An increasing number of
infections of highly pathogenic
avian influenza virus (H5N1) in humans has been reported in South-East Asia and other areas of the world. High mortality (>60%) of this
viral infection and its pathosis of systemic
infection are features of this new human disease. Moreover, there is great concern that this avian H5N1 virus could cause a pandemic of new
influenza in humans, once it acquires the ability for human to human transmission. To prevent such highly contagious
infectious diseases as
influenza, it is essential to prepare effective
vaccines. Especially in the case of new influenza virus, we cannot predict the strain which will cause the pandemic.
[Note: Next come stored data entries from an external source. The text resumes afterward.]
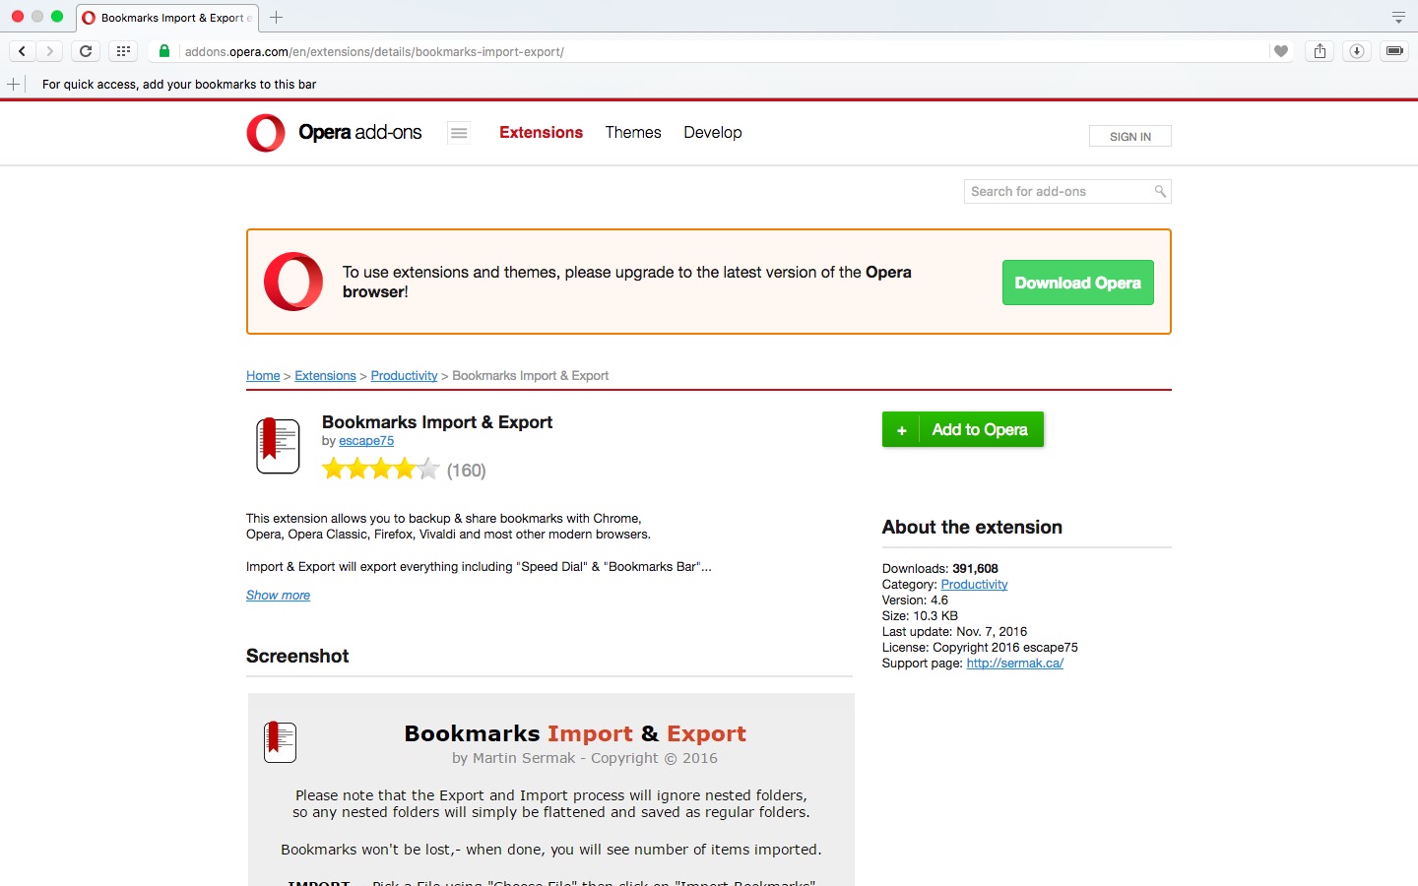Click the Search for add-ons field

click(1054, 191)
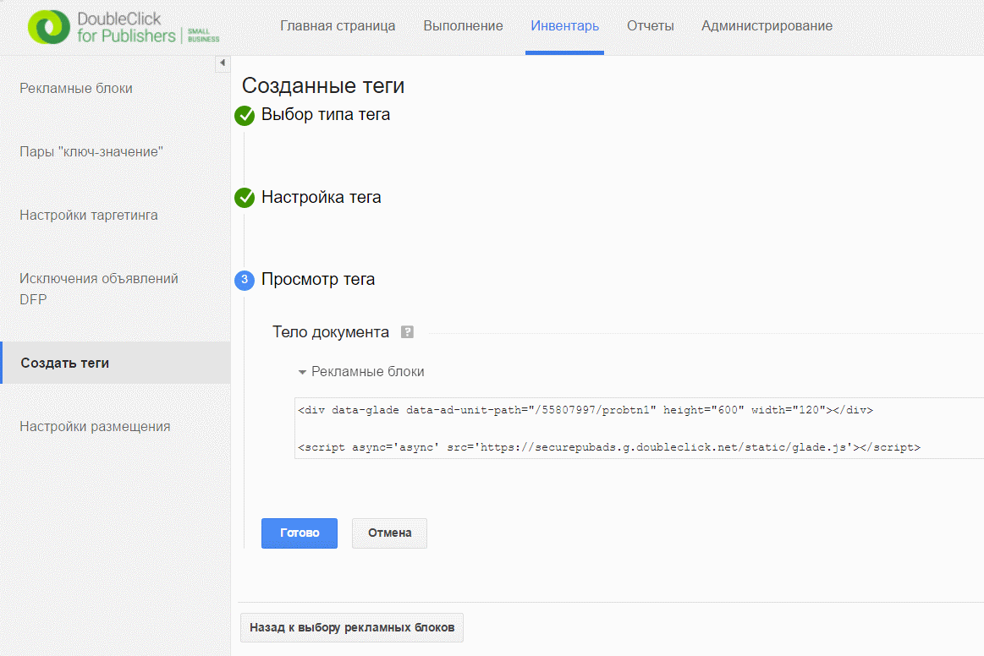Collapse the left sidebar with the arrow
This screenshot has width=984, height=656.
click(223, 63)
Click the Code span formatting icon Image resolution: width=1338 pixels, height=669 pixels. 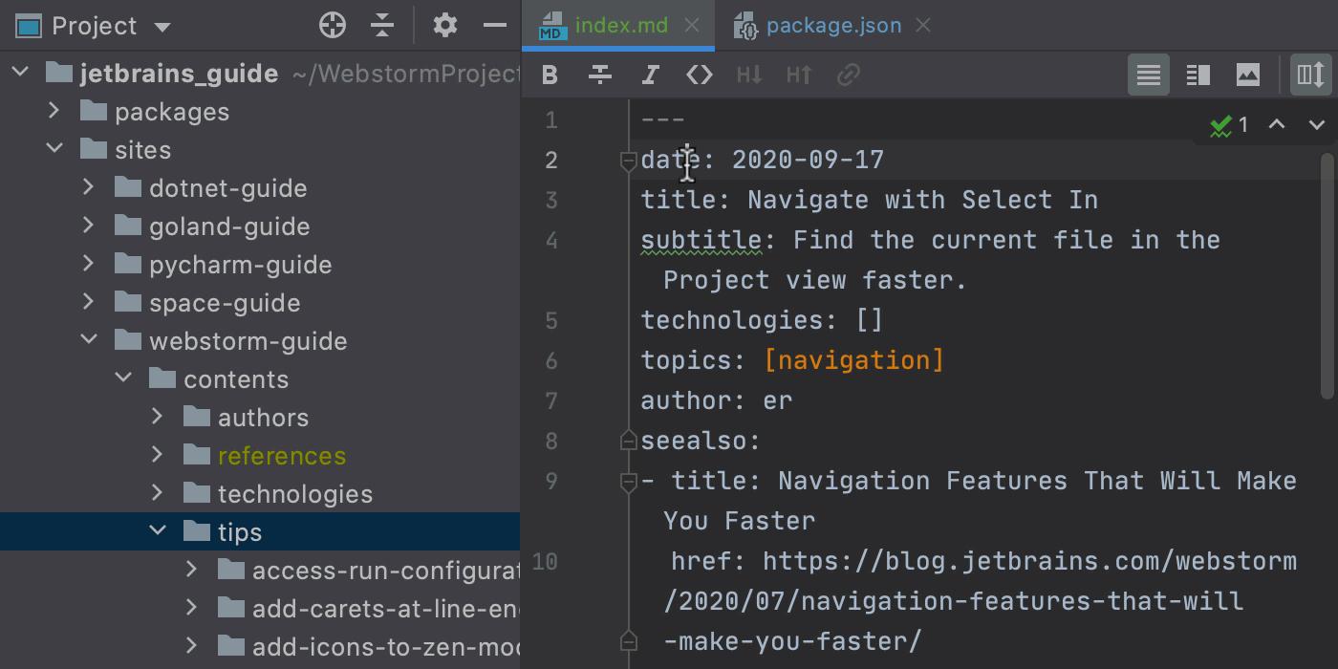coord(700,75)
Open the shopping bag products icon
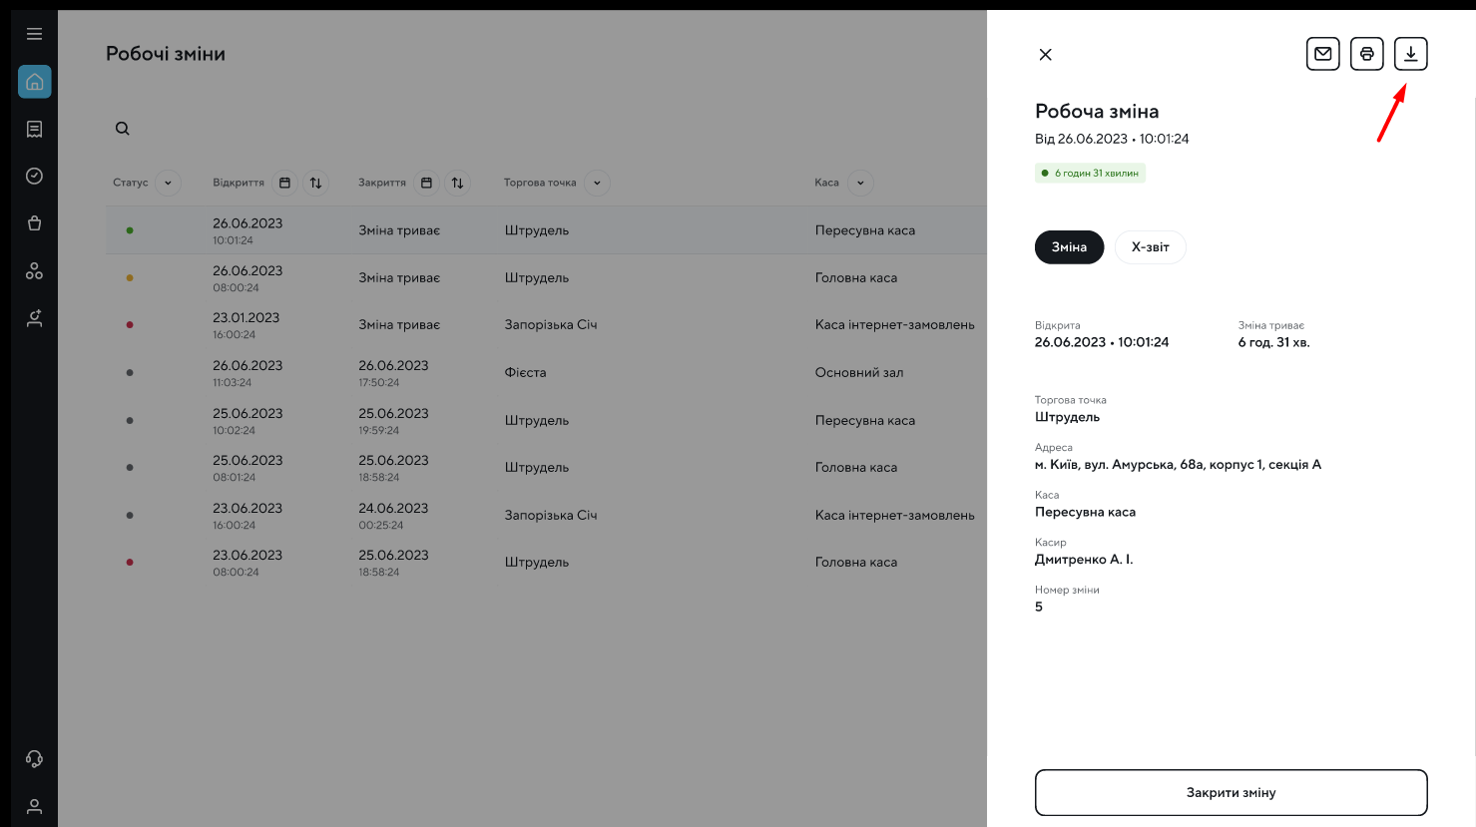 [x=34, y=223]
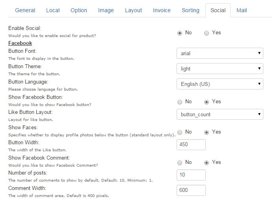Focus the Number of posts field
The width and height of the screenshot is (272, 199).
[x=191, y=175]
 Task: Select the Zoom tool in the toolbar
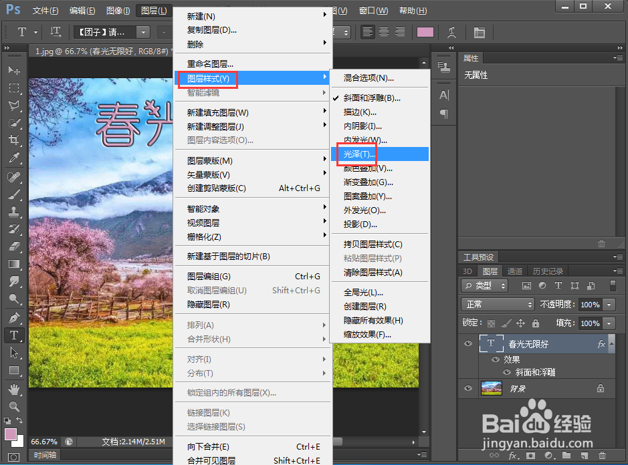point(15,406)
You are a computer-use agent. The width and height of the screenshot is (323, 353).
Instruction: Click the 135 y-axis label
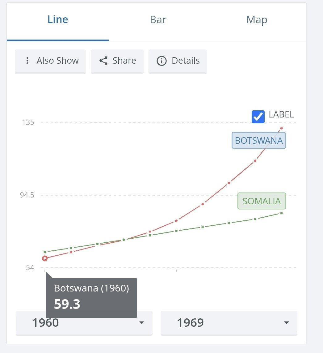pos(28,122)
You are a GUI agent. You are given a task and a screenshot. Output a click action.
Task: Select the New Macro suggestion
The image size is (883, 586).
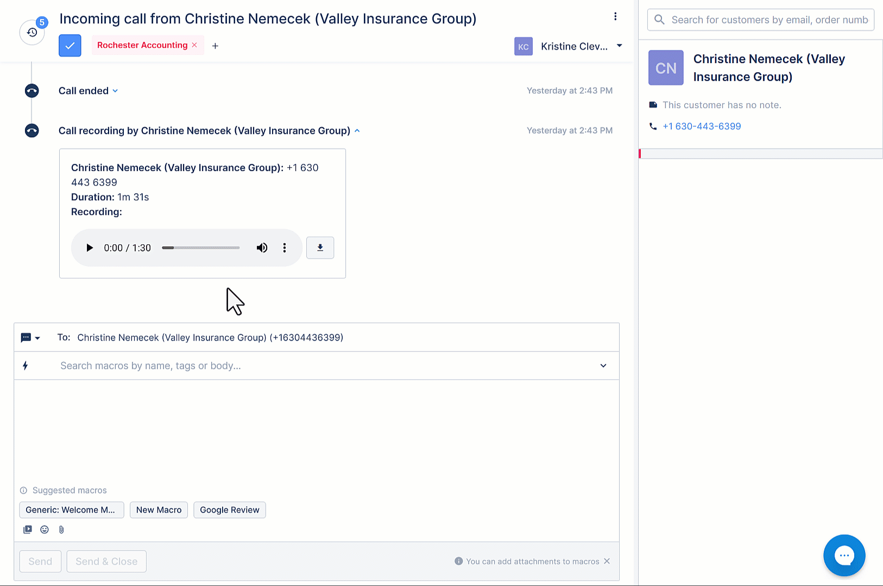click(159, 510)
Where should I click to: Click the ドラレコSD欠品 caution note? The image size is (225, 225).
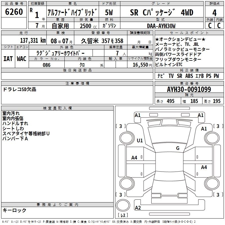19,89
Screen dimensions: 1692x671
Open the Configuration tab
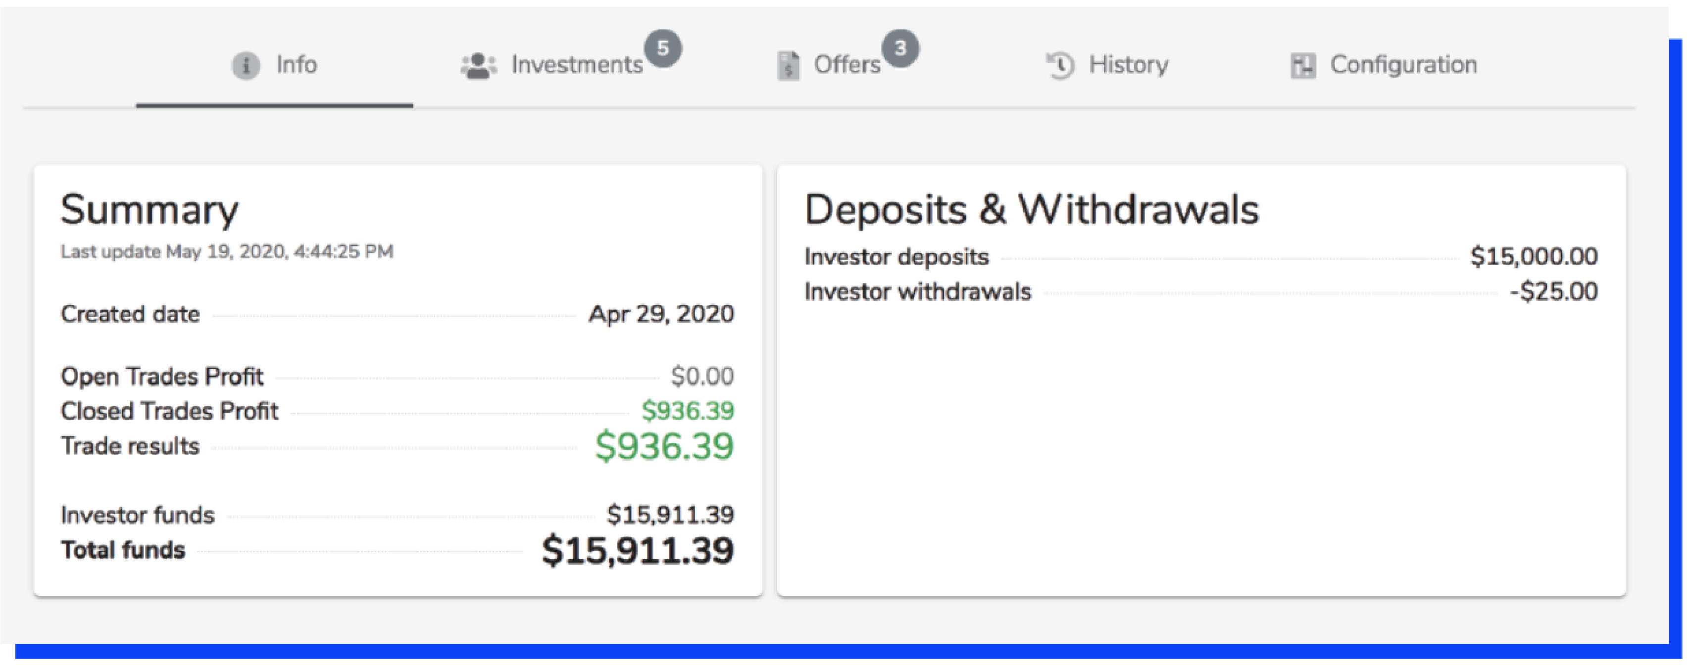point(1404,65)
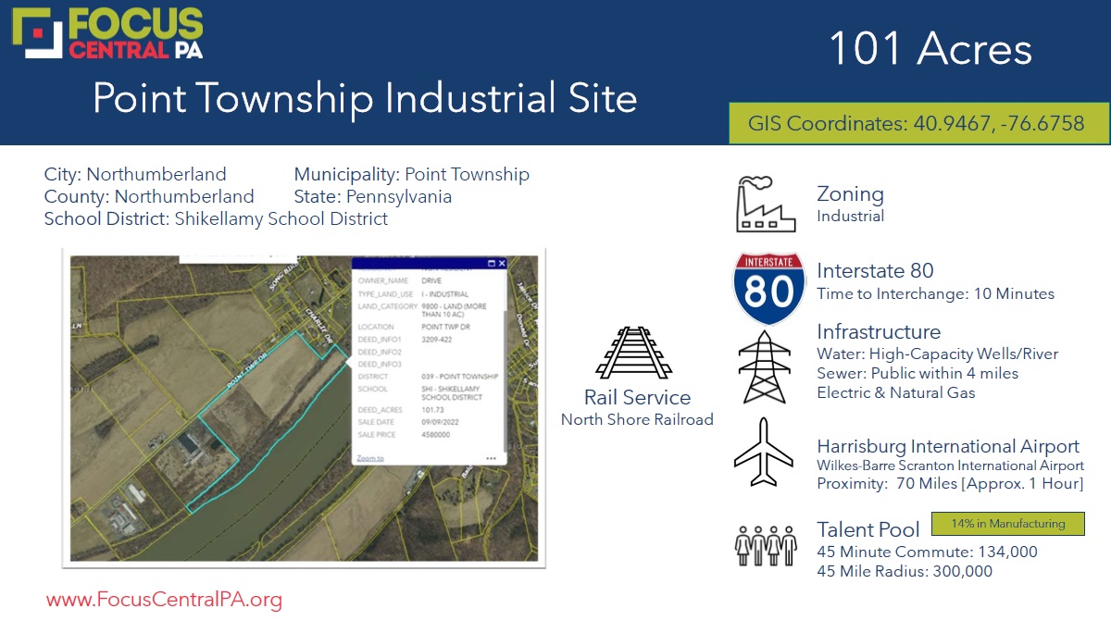
Task: Click the factory Zoning icon
Action: 765,205
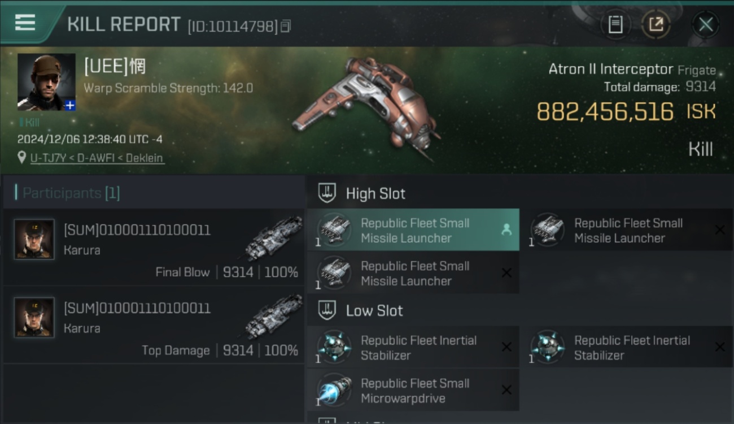The width and height of the screenshot is (734, 424).
Task: Select first Republic Fleet Inertial Stabilizer icon
Action: [x=334, y=347]
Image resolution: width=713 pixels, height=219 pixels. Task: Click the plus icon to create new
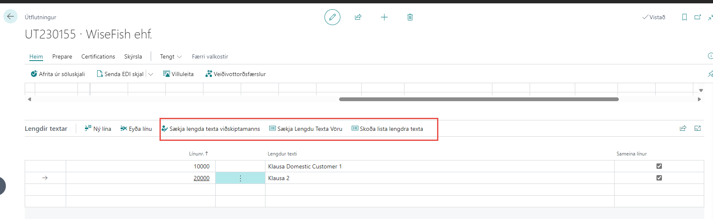click(x=384, y=17)
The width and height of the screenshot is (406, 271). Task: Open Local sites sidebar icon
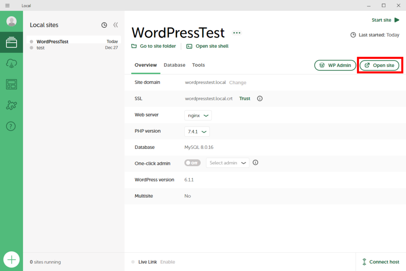pyautogui.click(x=11, y=42)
In such a situation, a
vaccine that induces cross-protective immunity against variant viruses is extremely important. However currently used parenteral seasonal
influenza vaccine is strain-specific, and is less effective against variant viruses. In order to overcome the weakness of current
vaccines we need to learn from the immune responses induced by natural
infection with influenza viruses. In the case of mucosally acquired acute respiratory
infection such as
influenza, mucosal immunity induced by natural
infection plays important role in protection against the
infection, as mucosal
secretory IgA antibody plays an important role in cross-protection. In this review we describe the advantages and development of mucosal
vaccine against highly pathogenic H5N1 influenza viruses.